╭─ INPUT DATA

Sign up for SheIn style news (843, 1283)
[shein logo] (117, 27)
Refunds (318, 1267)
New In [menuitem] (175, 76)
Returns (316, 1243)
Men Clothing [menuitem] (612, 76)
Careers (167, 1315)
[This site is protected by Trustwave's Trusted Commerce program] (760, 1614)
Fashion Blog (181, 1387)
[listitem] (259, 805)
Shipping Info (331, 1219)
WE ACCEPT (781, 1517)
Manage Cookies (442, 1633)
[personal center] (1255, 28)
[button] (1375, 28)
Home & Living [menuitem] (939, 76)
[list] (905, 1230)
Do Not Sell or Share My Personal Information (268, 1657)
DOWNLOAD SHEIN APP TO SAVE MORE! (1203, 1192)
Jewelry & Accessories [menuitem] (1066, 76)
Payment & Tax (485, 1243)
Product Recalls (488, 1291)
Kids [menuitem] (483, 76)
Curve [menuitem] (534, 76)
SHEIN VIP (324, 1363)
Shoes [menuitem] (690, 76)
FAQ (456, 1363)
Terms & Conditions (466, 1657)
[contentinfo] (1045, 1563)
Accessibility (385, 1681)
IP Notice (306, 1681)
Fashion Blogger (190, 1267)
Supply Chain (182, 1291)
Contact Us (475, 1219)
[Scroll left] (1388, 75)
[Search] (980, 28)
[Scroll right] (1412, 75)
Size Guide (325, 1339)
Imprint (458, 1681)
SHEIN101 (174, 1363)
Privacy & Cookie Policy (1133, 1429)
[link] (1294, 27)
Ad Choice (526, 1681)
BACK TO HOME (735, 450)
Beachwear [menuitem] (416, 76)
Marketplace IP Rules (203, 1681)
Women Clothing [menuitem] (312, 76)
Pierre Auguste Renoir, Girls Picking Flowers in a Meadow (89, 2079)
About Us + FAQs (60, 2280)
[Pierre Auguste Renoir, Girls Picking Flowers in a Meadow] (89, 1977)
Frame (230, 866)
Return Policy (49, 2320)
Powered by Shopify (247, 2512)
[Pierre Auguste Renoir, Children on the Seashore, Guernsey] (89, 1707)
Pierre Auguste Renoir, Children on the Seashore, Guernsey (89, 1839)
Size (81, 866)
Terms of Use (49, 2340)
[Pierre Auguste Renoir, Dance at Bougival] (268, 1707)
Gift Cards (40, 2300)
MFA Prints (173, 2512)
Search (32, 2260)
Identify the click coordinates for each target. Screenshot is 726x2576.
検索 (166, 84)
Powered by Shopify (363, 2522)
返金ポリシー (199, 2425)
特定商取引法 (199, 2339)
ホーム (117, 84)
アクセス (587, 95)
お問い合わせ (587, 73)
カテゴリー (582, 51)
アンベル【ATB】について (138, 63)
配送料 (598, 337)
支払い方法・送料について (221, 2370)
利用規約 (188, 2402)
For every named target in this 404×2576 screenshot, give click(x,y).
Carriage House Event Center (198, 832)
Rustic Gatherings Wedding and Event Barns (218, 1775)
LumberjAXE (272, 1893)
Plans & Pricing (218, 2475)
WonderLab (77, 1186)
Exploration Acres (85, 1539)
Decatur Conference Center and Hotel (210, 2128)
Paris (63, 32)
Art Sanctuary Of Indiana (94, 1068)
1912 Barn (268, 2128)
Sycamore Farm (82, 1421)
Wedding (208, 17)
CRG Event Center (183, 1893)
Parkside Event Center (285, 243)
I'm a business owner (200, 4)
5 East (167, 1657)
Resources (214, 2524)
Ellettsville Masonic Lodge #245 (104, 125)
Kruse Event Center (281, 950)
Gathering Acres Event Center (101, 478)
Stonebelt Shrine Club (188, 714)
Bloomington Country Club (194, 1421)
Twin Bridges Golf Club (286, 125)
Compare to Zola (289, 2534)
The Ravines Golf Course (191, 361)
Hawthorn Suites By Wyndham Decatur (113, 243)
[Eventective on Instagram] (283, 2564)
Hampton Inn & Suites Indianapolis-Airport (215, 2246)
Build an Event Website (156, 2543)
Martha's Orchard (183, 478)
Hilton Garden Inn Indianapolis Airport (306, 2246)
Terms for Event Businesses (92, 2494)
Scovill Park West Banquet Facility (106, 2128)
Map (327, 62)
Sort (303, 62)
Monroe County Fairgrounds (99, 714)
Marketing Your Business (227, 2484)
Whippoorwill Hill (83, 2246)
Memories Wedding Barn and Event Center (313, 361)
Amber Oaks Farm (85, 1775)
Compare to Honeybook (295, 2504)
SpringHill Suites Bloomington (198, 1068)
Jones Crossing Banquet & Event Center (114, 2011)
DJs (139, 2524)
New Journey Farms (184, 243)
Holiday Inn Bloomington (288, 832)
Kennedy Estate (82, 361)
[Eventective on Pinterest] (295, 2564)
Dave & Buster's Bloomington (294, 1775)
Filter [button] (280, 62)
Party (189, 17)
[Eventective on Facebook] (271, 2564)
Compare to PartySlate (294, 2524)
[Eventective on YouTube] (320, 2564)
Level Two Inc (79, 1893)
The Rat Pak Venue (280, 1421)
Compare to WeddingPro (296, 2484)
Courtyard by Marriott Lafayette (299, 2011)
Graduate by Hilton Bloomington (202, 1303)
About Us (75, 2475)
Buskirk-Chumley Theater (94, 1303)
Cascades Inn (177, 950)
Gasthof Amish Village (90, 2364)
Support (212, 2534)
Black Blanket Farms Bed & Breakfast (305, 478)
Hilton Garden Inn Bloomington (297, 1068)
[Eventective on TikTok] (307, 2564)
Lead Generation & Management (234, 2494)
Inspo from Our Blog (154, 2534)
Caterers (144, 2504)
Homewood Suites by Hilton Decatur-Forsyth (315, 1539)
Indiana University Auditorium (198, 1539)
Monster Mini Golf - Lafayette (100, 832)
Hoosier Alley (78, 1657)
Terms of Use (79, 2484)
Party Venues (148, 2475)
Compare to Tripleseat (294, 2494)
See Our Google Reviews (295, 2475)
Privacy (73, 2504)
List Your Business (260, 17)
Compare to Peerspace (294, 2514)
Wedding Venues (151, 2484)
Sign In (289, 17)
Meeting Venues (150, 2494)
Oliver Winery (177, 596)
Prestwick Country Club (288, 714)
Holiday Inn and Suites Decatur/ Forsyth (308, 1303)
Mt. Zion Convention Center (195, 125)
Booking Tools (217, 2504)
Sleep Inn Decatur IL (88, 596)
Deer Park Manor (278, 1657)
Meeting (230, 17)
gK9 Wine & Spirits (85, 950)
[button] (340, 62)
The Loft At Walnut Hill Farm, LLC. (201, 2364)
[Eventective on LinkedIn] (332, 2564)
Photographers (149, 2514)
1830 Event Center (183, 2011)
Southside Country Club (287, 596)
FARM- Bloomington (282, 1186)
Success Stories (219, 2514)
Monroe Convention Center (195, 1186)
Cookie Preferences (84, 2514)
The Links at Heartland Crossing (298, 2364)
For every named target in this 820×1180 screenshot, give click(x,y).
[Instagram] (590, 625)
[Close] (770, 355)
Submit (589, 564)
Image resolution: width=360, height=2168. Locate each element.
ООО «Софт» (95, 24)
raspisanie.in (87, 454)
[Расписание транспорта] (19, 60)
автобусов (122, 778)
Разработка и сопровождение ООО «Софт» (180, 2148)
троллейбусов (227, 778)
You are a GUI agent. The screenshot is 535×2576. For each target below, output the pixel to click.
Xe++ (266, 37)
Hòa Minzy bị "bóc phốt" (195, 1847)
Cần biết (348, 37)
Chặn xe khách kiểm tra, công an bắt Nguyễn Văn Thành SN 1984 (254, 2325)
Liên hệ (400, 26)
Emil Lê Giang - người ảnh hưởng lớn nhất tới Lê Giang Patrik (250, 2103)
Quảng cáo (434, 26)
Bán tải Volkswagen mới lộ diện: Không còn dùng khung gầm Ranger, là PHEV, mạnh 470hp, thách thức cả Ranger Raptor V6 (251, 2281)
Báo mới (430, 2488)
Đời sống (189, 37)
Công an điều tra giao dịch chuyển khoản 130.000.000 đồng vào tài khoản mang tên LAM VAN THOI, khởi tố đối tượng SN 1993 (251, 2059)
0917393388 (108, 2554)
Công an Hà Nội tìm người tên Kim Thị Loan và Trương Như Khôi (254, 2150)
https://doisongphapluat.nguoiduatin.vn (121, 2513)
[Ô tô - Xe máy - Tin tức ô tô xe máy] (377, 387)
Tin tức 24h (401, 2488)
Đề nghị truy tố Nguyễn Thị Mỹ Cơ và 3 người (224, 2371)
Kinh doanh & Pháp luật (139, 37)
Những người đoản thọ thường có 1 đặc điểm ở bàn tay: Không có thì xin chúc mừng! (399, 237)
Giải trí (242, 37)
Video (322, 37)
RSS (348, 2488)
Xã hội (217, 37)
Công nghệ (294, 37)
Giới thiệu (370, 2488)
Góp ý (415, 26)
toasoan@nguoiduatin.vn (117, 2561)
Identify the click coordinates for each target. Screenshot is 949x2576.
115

╰─

**INSTRUCTIONS TO FOLLOW**
Using the data above, transcribe the lines that run from the line with "Kruse Event Center (281, 950)" to the line with "Hawthorn Suites By Wyndham Decatur (113, 243)", both ends kept, and output nothing else.

**WORKED SOLUTION**
Kruse Event Center (281, 950)
Gathering Acres Event Center (101, 478)
Stonebelt Shrine Club (188, 714)
Bloomington Country Club (194, 1421)
Twin Bridges Golf Club (286, 125)
Compare to Zola (289, 2534)
The Ravines Golf Course (191, 361)
Hawthorn Suites By Wyndham Decatur (113, 243)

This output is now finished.